Владимир Мономах, великий князь киевский (1113-1125), государственный и политический деятель

Новый Свет

13 июля, 2007 - 00:00

Представляя сегодня новую ежемесячную рубрику, которая будет появляться на этом месте каждую первую либо вторую пятницу месяца, я никоим образом не нарушаю традицию бесед на предмет искусства, каковые предполагает знакомый нашим читателям «Мастер/Класс». Ведь здесь будет идти речь о городах — Украины, мира, а любой город, от провинциального местечка до современного мегаполиса, сам по себе является произведением многих искусств. И всегда найдется его, города, знаток и поэт, готовый рассказать о нем множество захватывающих, феерических и доселе неведомых историй. То есть — предложить нам путешествие. Вот ради таких, пусть опосредованных газетной полосой, но все же глубоко личных путешествий по дальним и ближним улицам, ради любовных посланий «Городу-и-Миру», с которыми не может сравниться самый подробный репортаж, и затевается эта рубрика.

А первым будет город знаменитый и примечательный — Нью-Йорк, и расскажет о нем его истинный фанатик — художник, бывший киевлянин Владимир Давиденко. Чтобы понять, почему выбор остановился именно на нем, достаточно лишь процитировать одну из записей в его интернет-журнале: «...А иногда мне хочется взбежать на середину Бруклинского моста и закричать, подобно какой- нибудь «царапутре»: «Люди! Я променял вас на ваше детище!» Согласитесь, что жить в столь обширной колонии человеческих организмов, да еще и получать экстатическое удовольствие от этой жизни может только маньяк. И записки эти — не хронология каких-либо событий, а, скорее, записки одержимого «хронической урбаноманией». Новый Йорк — мой наркотик...»

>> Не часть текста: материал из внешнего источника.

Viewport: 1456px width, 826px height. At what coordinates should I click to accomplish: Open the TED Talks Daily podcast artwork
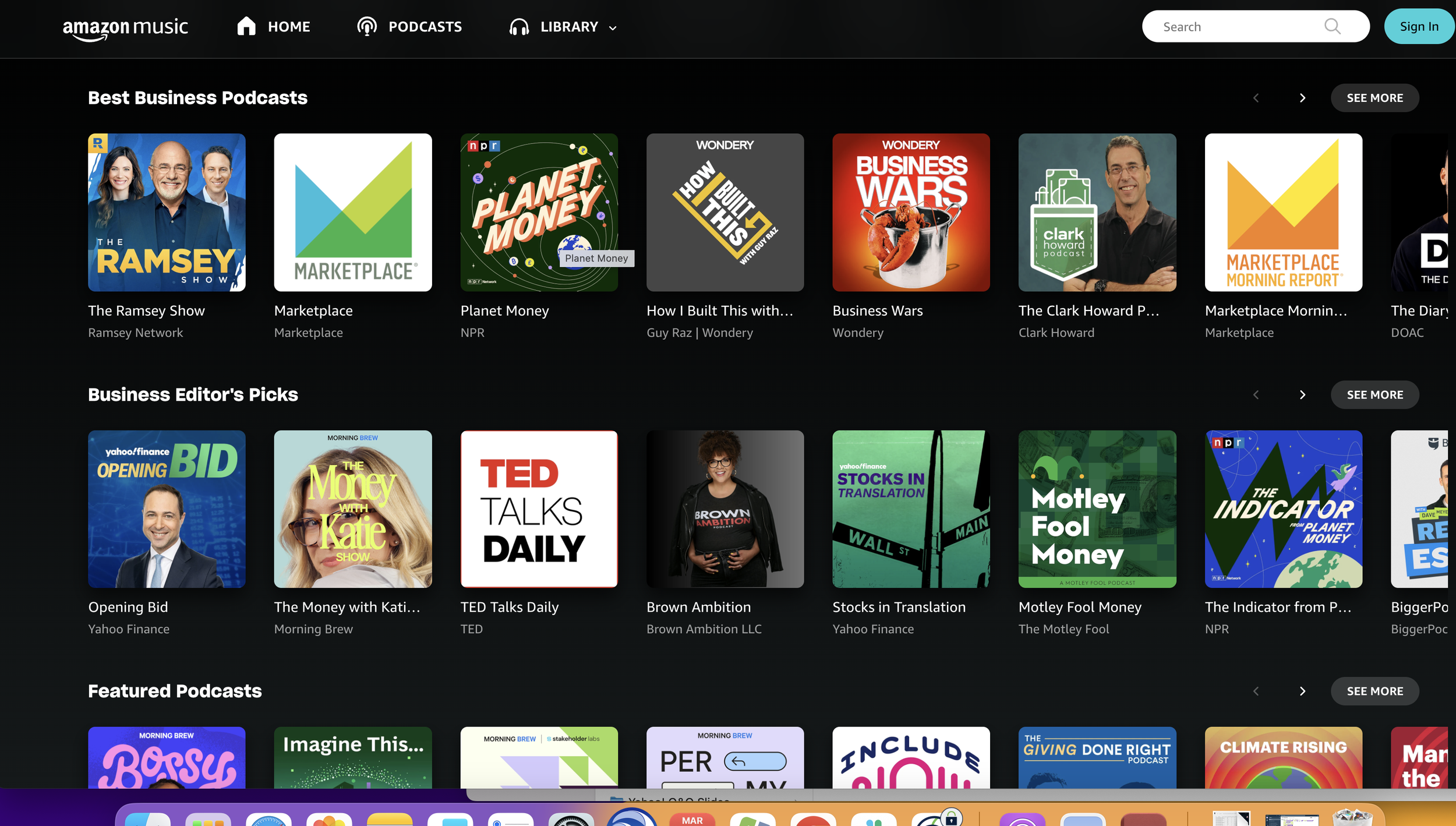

Наше общение также происходило посредством Сети, однако нисколько не утратило от этого в живости и красочности.

— Как вы оказались в Нью- Йорке? Давно ли это было?

— Случилось это в феврале 1991 года. Я прилетел в Новый Йорк, следуя в Балтимор в гости к подруге.

— Каким было ваше самое первое впечатление о городе? Звук, цвет, вкус, запах?

— Самое первое впечатление о Городе: невозмутимость его обитателей по поводу моего появления. И отсутствие всякой отгороженности. И непонятный язык, называемый английским. Позже оказалось, что многие могут говорить на английском и по-настоящему.

Звук, цвет, вкус и запах — имя им Разнообразие. Намного ярче запомнились другие характеристики Нового Йорка: размеры (отчего-то сильнее всего впечатлили не «Близнецы» и «Имперский», а мосты через пролив Восточная река, уходящие вглубь острова на высоте 10— 12-этажных домов), перспективы (постоянное ощущение простора) и откровенность, то есть неприкрытая забота о нуждах не царя-короля, бога да отечества, а о своих, кровных. Новый Йорк — испытательный полигон человечества, которому предоставлена свобода действий от своего имени, а не от имени той или иной идеи. Вернее, идея предельно проста: Новый Йорк — царство человека.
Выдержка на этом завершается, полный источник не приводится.